Но вместо слов он тут же перешёл к делу. Рука его оказалась под одеялом, он сжал мне титьки, и соски их сразу встали! Я сделала вид, будто хочу убрать его руку, и изогнулась, но нужно было видеть Иги в этот момент! Он вдруг с таким пылом сгрёб меня в охапку, что у меня затрещали кости. Рывком сбросив вниз одеяло, он обнажил мне верхнюю половину тела, быстро присел перед кроватью на корточки, сунул одну руку в штаны, а другой так крепко держал меня за предплечье, так что я не имела уже никакой возможности прикрыть свою сладкую молочную ферму!

– Боже мой... какая красота... о боже, чистый мрамор... изваяние...

С этими словами он заключил меня в объятия и так сжал за спиной руки, что у меня груди выпятились. После этого он начал меня целовать, лизать, чмокать, обсасывать и покусывать, так что вскоре и снизу и сверху я стала мокрой как мышь, он знал толк в этом, только ему требовалось время! Сначала я, для пущей убедительности, уклонялась от его ласк, но потом уже сама привлекла этого большого младенца к розовым соскам и ласково погладила его шерстистый затылок. У него перехватило дыхание, он даже стонать не мог! Наконец он оставил в покое мои распалившиеся соски, которые сейчас стали большими, словно ягоды малины, и, выпрямившись, откинулся назад, отчего его тугой помазок сам собой выскочил из ширинки.
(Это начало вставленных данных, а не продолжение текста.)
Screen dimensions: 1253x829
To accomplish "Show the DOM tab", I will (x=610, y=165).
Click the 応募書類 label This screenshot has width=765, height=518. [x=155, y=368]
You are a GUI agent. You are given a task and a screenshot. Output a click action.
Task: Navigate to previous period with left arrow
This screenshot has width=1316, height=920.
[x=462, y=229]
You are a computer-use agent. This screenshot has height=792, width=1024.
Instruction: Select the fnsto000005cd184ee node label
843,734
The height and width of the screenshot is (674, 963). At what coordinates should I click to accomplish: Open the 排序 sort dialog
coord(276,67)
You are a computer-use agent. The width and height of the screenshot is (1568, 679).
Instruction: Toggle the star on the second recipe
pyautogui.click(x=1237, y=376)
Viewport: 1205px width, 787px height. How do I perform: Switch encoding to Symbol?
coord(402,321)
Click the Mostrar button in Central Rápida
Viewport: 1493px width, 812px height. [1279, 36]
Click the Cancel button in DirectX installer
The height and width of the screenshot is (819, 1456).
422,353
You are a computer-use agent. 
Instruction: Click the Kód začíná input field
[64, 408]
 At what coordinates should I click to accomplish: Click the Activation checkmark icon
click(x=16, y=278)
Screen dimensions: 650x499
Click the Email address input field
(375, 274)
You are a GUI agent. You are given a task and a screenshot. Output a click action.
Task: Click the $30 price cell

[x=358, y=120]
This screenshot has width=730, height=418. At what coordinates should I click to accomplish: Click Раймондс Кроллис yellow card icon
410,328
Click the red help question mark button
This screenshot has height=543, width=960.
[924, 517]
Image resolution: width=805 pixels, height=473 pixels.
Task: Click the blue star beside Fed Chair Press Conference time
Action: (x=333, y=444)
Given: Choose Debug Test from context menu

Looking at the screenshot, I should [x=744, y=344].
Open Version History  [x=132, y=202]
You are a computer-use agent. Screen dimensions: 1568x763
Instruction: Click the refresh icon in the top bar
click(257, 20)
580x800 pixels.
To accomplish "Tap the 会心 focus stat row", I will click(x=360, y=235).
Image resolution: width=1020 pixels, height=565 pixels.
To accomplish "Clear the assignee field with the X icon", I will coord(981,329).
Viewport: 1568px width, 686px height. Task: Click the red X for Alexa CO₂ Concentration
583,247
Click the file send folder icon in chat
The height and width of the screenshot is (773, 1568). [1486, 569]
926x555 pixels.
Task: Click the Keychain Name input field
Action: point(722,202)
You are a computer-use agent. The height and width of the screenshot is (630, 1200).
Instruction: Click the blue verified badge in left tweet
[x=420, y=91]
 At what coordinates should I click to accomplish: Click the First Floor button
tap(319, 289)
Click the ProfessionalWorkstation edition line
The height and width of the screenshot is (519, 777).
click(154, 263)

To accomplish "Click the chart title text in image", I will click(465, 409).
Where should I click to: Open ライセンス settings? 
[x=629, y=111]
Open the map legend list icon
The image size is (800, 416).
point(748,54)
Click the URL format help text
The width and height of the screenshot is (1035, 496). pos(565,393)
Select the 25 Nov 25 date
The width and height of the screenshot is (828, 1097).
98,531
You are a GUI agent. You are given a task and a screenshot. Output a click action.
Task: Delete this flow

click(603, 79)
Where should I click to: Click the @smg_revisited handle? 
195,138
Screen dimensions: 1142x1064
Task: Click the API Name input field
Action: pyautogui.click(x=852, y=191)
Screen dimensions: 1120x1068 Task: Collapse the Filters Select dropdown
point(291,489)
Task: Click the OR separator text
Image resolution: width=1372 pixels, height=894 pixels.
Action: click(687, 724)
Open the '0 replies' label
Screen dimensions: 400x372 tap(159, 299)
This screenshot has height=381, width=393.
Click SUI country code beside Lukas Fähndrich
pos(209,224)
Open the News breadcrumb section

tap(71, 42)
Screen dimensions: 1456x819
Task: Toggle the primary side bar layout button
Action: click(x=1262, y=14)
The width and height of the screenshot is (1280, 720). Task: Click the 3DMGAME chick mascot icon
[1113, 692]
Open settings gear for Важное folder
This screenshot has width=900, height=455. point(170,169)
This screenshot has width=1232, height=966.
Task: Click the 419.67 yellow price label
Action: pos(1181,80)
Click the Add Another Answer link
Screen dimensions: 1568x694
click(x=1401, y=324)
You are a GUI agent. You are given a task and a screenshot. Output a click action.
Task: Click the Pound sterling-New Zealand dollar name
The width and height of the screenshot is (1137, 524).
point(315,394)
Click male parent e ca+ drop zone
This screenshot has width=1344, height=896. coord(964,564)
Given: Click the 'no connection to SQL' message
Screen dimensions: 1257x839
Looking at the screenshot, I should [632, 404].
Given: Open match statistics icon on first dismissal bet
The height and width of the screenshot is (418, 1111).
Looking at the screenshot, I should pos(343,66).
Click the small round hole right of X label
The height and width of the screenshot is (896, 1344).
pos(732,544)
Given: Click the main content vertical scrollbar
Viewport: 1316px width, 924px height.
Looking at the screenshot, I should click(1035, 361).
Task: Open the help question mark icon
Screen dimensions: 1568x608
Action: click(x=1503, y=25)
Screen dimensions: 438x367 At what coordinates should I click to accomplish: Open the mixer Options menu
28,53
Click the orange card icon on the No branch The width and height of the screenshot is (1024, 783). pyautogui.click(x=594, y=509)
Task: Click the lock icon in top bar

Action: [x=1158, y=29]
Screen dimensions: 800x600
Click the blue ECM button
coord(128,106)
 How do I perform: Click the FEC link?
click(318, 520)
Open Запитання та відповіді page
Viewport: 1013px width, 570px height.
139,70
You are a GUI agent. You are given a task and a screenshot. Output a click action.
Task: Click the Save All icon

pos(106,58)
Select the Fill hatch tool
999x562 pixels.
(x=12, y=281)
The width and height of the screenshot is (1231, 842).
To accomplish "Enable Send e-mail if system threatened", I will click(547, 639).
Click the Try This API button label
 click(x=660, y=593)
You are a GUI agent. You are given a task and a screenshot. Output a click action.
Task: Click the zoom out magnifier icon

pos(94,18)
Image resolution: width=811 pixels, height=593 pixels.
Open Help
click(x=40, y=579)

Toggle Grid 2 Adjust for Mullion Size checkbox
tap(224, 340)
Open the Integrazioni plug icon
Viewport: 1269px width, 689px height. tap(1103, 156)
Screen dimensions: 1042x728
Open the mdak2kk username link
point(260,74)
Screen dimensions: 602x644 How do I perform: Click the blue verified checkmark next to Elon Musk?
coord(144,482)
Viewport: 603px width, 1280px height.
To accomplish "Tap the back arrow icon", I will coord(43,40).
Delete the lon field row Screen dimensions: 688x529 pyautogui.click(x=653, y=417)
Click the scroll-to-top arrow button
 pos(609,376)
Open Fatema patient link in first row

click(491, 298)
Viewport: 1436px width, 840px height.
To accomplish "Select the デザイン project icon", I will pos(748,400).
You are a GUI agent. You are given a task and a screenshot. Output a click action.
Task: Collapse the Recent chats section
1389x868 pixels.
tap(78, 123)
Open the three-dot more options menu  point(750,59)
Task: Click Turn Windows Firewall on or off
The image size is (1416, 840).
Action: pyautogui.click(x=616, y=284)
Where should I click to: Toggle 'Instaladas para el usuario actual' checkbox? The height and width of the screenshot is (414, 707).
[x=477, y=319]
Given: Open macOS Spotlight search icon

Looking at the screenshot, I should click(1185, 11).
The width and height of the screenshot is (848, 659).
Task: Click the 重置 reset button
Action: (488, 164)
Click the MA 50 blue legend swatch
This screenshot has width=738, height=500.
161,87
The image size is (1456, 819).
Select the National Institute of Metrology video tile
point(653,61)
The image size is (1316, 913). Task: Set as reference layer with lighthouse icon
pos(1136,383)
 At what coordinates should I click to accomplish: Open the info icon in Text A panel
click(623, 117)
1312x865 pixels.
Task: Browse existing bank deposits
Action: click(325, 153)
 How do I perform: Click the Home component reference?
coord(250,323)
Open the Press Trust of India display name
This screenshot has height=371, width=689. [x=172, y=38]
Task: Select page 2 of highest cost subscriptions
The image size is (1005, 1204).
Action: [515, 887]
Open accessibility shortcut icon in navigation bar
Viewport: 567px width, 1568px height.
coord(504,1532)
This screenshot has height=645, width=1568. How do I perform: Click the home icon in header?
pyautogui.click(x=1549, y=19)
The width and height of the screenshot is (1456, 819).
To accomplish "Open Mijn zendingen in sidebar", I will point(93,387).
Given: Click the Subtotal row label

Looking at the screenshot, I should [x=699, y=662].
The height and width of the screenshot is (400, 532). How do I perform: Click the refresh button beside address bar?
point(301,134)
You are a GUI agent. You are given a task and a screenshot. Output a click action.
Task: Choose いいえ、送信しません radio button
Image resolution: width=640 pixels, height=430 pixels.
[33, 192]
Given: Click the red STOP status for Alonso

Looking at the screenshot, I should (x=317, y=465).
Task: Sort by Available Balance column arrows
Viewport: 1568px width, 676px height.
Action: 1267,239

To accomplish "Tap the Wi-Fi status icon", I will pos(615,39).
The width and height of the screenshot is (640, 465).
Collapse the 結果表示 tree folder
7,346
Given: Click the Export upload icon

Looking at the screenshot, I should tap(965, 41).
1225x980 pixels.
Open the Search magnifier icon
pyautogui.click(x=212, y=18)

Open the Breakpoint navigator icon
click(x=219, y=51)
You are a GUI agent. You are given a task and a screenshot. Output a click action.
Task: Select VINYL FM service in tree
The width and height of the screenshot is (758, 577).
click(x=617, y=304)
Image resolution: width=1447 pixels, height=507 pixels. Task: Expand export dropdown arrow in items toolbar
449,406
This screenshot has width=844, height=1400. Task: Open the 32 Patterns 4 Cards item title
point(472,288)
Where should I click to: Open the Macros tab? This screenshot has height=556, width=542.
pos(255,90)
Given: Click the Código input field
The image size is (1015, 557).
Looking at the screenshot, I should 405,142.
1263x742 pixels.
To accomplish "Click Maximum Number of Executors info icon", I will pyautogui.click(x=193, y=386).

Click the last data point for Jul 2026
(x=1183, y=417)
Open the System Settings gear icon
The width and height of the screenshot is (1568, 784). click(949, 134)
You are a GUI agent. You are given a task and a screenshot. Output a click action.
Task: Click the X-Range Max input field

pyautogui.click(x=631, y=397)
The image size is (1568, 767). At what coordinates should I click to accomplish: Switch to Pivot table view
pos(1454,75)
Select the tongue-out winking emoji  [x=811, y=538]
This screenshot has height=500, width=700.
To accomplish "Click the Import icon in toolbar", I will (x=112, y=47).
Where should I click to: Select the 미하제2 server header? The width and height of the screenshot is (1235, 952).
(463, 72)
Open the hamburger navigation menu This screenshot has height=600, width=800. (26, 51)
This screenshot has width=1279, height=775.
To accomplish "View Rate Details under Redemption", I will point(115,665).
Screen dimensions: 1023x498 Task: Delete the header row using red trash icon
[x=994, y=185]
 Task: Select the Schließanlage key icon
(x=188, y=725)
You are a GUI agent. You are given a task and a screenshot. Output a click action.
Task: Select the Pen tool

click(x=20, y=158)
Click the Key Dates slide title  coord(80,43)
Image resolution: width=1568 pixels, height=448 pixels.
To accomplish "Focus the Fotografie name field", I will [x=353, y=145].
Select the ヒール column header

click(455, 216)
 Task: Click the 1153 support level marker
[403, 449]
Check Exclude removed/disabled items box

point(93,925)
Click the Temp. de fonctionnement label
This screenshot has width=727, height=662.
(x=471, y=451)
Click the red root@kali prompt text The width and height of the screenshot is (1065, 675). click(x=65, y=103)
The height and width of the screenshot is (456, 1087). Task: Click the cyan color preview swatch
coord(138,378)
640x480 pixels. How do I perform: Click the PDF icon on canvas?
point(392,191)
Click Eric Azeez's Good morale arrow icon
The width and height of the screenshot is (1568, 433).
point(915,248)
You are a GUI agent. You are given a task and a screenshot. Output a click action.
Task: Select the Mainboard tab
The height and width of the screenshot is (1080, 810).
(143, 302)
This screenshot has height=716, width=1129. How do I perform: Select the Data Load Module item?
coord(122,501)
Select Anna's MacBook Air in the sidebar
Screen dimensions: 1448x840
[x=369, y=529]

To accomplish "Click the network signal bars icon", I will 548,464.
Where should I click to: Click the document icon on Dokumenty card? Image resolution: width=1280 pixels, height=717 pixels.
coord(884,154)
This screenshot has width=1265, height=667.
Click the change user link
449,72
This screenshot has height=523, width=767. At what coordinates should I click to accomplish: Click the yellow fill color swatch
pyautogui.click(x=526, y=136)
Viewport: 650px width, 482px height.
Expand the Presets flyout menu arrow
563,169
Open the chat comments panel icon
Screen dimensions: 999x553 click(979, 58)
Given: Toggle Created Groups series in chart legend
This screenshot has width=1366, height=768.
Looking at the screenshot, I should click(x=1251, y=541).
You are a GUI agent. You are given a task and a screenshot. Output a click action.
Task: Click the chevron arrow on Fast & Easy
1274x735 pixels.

Я завизжала как девственница, прикрыла ладонью глаза и смотрела сквозь пальцы!

– Очень испугалась?.. Ну, ну, ну... пожалуйста, пожалуйста, взгляни на него ещё раз... такой тугой и такой большой... ты с удовольствием на него смотришь? Он тебе нравится? Тебе уже приходилось такое видеть? Сколько раз? Он тебя радует?

Я почти неслышно выдохнула:

– Да-а-а...

– Ты хотела бы почувствовать его внутри?

Я перевернулась на живот, отрицательно затрясла головой и зарылась лицом в подушку!

– Нет, нет, ради бога, не сегодня, не-е сегодня!

– Не сегодня? Почему? Пожалуйста, пожалуйста! Подари мне блаженство! Вот увидишь! Всего лишь самую малость, только один единственный раз!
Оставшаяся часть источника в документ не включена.